模範回答は、きっと落とし主が困っているだろうから警察に届ける、という対応である。しかし、それでは経済問題の実験として面白くない。そこで、(1)その30万円を使って欲しいものを買う。もしくは、(2)そんなうまい話があるはずがないので無視する、という2つの選択肢から選んでほしい。
実は、合理的な行動を前提にして経済モデルを仮想すると、(1)が正解とはならない。(2)30万円を道で見つけても無視して通り過ぎるというのが正解になるらしい。これを「ノーフリーランチ原則」(ただ飯などはない)と呼ぶ。
ただで得られる30万円などは世の中に存在するはずがない。ならば自分の知らない“からくり”があって、30万円を拾った後、相応の出費を強いられると覚悟をしておく方が良い。自分は、そんな面倒なことに巻き込まれるのは嫌だから、30万円は拾わない。これが合理的な推論というわけである。
■空から紙幣を撒けばインフレに?
ヘリコプターマネーの実験
この考えを、ヘリコプターマネーの考察に応用してみよう。ヘリコプターマネーとは、空から国民に紙幣を散布すれば、人為的にインフレを起こせるだろうという説である。国民に1人当たり30万円の札束を配れば、皆がその30万円を使ってくれて、上記(1)のように欲しいものを買うという想定である。もっと実務的に言えば、満期のない永久国債というものを政府が発行し、これを日銀が直接引き受けをする。返済義務がないので、通常の政府債務の増加とは区別される。
なお、ヘリコプターマネーの容認論者が、財政規律を厳格に守れる仕組みが設けられさえすれば、中央銀行の直接引き受けを通じて、政府が歳出拡大しても支障ないとする。
これに対して、筆者などは、政府がこの便利な仕組みを何度も使わずに済ませられるであろうかと疑問を抱く。筆者は、国民に増税を求めずに、財源を日銀に求めることが可能になれば、必ずや財政の節度が失われると考える。子どもが働かないで親から小遣いを無制限にもらえるとすれば、勤労意欲は全く湧かなくなるのと同じである。
ところで、国民に対して大減税をすれば、すぐにインフレが起こせるのだろうか。たろえば、国民1人当たり30万円の減税を行うことを考えよう。

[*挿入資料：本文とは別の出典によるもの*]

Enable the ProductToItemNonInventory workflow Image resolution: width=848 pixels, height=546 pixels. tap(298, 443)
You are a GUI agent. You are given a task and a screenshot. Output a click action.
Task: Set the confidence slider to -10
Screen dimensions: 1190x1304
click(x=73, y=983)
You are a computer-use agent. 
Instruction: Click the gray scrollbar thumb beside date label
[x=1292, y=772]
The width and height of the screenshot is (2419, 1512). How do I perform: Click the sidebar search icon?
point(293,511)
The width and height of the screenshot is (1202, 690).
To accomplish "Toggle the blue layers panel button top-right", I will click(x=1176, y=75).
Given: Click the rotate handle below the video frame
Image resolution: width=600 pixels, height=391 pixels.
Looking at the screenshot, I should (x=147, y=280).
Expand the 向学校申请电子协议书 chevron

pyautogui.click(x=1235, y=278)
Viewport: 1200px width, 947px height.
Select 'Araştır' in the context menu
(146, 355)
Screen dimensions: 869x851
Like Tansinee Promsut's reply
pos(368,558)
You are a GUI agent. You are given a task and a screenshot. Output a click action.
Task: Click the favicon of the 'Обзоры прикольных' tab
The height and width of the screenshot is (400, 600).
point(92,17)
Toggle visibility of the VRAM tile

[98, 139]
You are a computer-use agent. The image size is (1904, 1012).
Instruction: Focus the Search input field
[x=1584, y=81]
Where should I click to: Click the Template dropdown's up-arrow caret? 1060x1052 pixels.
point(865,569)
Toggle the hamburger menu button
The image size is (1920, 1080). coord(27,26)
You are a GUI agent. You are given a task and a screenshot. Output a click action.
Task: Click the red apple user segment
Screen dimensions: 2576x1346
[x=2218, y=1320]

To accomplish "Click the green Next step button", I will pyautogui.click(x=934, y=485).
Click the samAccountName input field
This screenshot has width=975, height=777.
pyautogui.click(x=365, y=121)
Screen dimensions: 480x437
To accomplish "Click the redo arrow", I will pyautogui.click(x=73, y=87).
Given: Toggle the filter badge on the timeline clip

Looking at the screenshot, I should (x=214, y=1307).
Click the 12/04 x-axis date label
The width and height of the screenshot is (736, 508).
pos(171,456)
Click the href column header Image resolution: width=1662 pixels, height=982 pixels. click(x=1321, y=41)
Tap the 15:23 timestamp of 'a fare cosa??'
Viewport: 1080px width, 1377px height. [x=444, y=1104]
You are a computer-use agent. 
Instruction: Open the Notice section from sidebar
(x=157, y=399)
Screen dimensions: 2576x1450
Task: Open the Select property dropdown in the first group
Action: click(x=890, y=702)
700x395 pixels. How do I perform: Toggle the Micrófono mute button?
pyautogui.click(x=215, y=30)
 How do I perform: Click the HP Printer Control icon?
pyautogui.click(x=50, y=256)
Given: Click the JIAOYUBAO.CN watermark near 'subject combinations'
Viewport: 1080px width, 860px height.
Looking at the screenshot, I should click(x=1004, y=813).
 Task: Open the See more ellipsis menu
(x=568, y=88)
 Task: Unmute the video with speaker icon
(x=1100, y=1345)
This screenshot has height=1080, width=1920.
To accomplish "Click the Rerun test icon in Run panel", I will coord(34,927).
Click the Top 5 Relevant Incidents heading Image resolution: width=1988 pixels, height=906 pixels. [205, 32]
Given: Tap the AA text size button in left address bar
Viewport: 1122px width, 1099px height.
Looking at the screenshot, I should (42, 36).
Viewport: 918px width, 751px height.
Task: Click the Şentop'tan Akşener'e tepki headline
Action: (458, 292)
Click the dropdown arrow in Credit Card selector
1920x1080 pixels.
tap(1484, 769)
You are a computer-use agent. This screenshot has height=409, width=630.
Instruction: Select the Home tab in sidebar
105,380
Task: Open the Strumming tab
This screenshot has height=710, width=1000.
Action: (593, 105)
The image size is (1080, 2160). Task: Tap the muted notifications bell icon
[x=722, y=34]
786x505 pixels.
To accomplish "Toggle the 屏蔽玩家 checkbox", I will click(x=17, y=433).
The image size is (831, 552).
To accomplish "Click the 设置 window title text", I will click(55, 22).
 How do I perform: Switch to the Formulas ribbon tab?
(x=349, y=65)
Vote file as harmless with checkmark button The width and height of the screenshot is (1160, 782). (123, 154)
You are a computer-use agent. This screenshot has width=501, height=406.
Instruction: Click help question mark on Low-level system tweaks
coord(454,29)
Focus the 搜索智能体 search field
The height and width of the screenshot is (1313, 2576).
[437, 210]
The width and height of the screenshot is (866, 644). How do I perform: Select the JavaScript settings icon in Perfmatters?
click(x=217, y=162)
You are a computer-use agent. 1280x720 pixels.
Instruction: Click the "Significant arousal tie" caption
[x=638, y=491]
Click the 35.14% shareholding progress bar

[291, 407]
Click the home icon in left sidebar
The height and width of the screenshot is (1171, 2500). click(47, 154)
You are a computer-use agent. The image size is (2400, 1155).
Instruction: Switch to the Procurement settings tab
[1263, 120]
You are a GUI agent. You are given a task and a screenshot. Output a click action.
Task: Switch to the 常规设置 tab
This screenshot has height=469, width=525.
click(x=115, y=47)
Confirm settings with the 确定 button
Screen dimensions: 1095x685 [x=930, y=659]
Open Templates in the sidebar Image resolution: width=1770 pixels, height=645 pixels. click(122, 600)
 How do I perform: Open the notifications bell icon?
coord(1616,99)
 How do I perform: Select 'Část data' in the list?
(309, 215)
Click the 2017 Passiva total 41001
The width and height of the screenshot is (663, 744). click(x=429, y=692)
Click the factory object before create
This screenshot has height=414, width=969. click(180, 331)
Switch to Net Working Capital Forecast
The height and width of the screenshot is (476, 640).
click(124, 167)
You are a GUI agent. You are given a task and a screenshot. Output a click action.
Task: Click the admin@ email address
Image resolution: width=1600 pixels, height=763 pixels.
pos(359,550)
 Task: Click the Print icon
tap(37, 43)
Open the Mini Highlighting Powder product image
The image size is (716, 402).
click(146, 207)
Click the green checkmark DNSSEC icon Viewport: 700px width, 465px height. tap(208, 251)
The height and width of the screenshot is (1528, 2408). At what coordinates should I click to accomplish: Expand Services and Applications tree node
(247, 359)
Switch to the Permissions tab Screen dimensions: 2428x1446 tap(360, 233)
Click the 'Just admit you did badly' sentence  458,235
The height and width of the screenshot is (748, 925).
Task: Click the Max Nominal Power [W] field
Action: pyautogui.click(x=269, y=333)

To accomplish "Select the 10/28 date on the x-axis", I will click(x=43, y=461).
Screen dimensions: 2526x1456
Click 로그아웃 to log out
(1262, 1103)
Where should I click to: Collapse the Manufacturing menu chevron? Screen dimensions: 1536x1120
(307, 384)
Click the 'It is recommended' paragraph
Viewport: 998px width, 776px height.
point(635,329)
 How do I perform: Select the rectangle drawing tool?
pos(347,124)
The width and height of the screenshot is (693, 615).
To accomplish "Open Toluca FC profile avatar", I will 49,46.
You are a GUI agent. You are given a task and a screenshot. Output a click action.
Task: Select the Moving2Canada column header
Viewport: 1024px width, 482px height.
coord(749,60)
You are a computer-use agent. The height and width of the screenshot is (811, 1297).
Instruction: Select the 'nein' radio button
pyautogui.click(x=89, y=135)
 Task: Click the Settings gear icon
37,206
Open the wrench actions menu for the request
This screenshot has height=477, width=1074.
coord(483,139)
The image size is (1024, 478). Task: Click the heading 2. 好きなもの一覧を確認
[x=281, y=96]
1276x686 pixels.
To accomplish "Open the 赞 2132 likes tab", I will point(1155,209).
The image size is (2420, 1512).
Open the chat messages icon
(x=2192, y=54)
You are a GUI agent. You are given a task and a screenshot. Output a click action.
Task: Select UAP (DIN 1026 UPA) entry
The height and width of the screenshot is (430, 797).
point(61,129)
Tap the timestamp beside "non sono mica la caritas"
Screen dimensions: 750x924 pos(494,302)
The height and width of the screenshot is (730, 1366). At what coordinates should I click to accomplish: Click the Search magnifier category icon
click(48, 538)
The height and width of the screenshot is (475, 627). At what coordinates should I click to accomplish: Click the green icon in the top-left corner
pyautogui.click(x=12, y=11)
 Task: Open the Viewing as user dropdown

日本国民全体で36兆円のコストがかかり、それが36兆円の永久国債による資金調達で賄われることとなる。この永久国債は、日銀が直接引き受けする扱いにする。これで、国民は1人30万円に相当する消費を行うであろうか。
もしも、この減税が一度だけのものならば、多くの国民は30万円を貯蓄するだろう。合理的に考えると、ただでもらった30万円はいつか相当の増税で回収されるのではないかと疑うからだ。相当の負担増を予想するならば、30万円は取っておいた方がよいことになる。だから、インフレは消費増加という経路では起こらない。
■永久国債を日銀が引き受ける意味
一度踏み込むと取り返しがつかない
日銀が永久国債を買い取るということは、通常の国債発行とどう違うのだろうか。日銀が引き受けた永久国債には、返済義務がないので、政府債務とは異なって都合がよいと考える人もいるだろう。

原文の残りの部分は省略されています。